Soil moisture is another important hydrologic variable whose estimation is now frequently performed via machine learning. Soil moisture is an important variable linking the land and atmosphere and plays an important role in the carbon cycle. Soil moisture is typically estimated using both passive and active microwaves, but complications arise when applying the traditional radiative transfer model inversion approach. Kolassa et al. (2013) developed a neural network based approach to estimate soil moisture from multiple soil moisture from multi-wavelength satellite observations (active/passive microwave, infrared, and visible). The authors found that using the NN for data fusion resulted in better spatial and temporal fit to observed soil moisture. In a later application (Kolassa et al. 2016), NN models were used to merge data from two satellites (AMSR-E and ASCAT) to estimate soil moisture globally at the 0.25° scale. It appears that machine learning approaches are now widespread in the estimation of soil moisture. In late 2023, a Google Scholar search for the terms “soil moisture ” + “machine learning” + “remote sensing” returned over 36,000 results.

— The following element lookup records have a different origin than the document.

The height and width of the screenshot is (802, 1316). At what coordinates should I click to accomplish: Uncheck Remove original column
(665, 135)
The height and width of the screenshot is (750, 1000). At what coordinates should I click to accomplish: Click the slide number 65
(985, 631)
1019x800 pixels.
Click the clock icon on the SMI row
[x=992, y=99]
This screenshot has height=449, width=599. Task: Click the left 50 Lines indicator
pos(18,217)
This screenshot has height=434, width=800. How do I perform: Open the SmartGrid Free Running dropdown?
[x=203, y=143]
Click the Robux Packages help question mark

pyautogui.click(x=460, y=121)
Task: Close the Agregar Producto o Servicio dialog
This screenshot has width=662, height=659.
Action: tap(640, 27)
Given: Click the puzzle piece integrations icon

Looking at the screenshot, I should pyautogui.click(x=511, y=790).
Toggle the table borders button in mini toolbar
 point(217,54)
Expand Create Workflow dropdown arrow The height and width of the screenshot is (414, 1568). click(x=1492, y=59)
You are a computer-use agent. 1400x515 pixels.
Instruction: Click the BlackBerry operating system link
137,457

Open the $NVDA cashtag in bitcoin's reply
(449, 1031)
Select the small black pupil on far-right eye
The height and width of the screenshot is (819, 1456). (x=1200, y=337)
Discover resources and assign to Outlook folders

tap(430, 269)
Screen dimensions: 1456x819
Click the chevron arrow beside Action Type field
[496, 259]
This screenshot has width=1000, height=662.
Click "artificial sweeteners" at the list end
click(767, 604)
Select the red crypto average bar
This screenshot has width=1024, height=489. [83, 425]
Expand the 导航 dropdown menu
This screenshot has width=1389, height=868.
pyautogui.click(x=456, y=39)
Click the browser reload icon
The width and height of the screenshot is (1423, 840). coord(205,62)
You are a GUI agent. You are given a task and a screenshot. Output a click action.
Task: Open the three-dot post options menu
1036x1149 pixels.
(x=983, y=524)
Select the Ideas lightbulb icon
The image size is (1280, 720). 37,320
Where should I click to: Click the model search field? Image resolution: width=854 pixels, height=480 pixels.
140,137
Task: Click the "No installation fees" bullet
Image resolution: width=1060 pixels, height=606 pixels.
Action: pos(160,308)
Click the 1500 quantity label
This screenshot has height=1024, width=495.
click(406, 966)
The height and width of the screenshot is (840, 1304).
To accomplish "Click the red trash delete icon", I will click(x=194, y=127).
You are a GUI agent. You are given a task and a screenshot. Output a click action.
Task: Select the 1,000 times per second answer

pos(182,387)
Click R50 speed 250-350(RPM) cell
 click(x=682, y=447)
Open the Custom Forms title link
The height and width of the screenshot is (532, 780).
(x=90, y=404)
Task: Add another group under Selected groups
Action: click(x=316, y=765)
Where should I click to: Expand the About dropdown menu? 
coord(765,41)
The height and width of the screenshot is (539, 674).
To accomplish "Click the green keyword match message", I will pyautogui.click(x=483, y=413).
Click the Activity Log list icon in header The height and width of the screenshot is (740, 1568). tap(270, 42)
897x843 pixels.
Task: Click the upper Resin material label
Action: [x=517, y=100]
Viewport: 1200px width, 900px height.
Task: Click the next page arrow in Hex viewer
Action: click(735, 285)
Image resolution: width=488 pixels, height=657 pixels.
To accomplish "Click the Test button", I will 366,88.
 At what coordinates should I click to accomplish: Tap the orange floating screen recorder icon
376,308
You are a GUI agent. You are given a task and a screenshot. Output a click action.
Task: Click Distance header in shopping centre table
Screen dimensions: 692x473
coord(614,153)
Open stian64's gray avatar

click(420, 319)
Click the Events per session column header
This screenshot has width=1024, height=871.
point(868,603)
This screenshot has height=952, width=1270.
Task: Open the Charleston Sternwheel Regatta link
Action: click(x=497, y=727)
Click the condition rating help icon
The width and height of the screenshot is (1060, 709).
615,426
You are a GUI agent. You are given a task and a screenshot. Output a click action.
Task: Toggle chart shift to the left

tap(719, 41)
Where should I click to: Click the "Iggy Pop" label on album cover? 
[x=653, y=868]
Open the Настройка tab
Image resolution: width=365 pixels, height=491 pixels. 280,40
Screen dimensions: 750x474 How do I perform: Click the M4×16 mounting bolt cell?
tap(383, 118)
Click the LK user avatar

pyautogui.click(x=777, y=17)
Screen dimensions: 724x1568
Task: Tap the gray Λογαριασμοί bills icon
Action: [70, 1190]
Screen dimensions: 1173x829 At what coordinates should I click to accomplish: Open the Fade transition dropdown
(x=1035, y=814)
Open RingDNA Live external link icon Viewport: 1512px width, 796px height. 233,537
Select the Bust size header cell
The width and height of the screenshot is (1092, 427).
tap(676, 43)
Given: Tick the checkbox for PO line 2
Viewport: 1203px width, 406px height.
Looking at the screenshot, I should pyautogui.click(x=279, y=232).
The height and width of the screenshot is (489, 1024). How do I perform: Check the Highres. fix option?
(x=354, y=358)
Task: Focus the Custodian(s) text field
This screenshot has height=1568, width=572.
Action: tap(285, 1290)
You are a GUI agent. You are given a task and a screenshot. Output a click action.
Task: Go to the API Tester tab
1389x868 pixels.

Machine learning methods have also been used to estimate the statistical properties of hydrologic variables such as streamflow (river discharge). Beck, Roo, and Dijk (2015) produced a set of global maps of streamflow characteristics such as the mean annual flow, the baseflow index, and flow percentiles. These statistical properties help hydrologists understand how streamflows vary in space and time and are highly useful for water supply planning and management. These quantities are well known in heavily-instrumented regions, but largely unknown over much of the Earth’s surface.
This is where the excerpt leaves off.